REQUIREMENTS -
Swap every "screenshot" in the entries below for "screen capture" and reproduce them otherwise unchanged, omitting the pictures.

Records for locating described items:
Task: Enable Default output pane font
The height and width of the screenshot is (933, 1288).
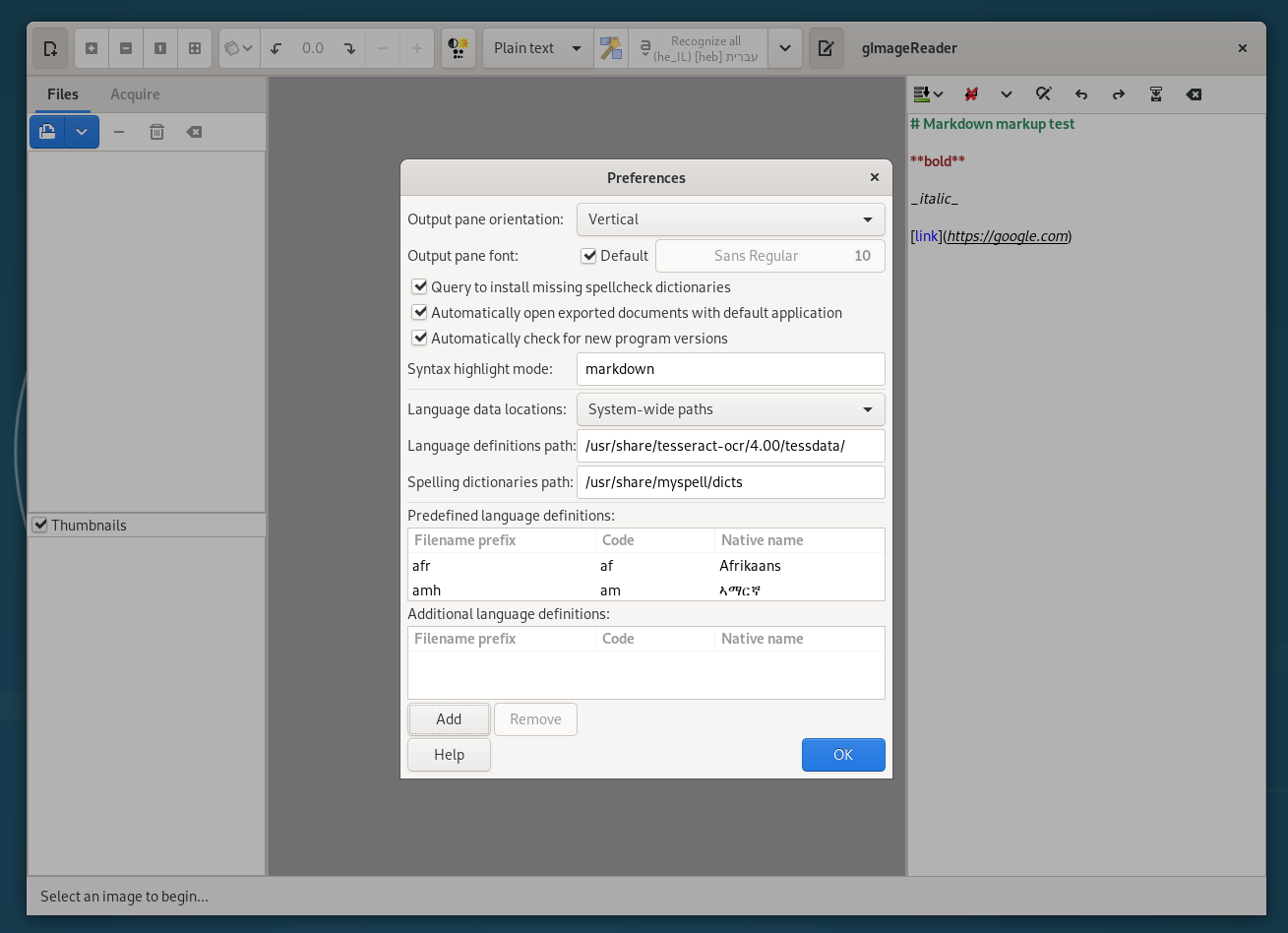Action: click(588, 255)
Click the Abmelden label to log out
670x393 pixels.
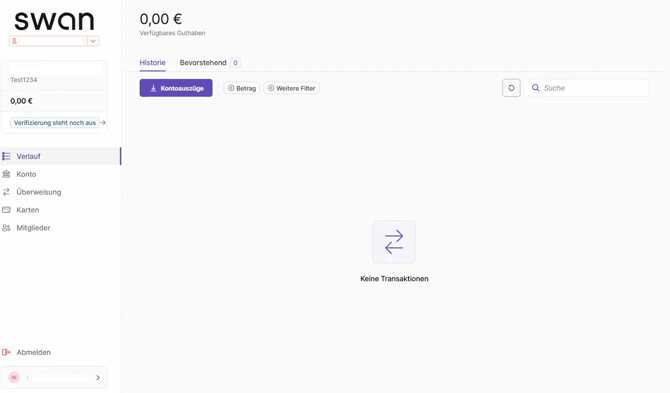click(34, 352)
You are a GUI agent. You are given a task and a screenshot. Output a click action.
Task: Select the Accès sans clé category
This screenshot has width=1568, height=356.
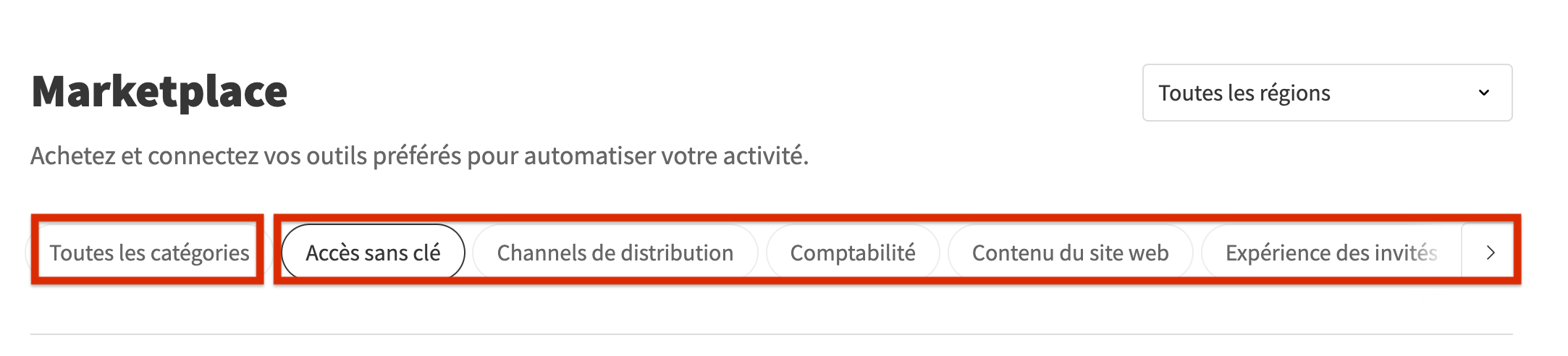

IN RESPONSE -
Task: Enable Default output pane font
The height and width of the screen capture is (933, 1288).
Action: click(588, 255)
Click the Abmelden label to log out
670x393 pixels.
click(34, 352)
You are a GUI agent. You are given a task and a screen capture. Output a click action.
Task: Select the Accès sans clé category
This screen capture has width=1568, height=356.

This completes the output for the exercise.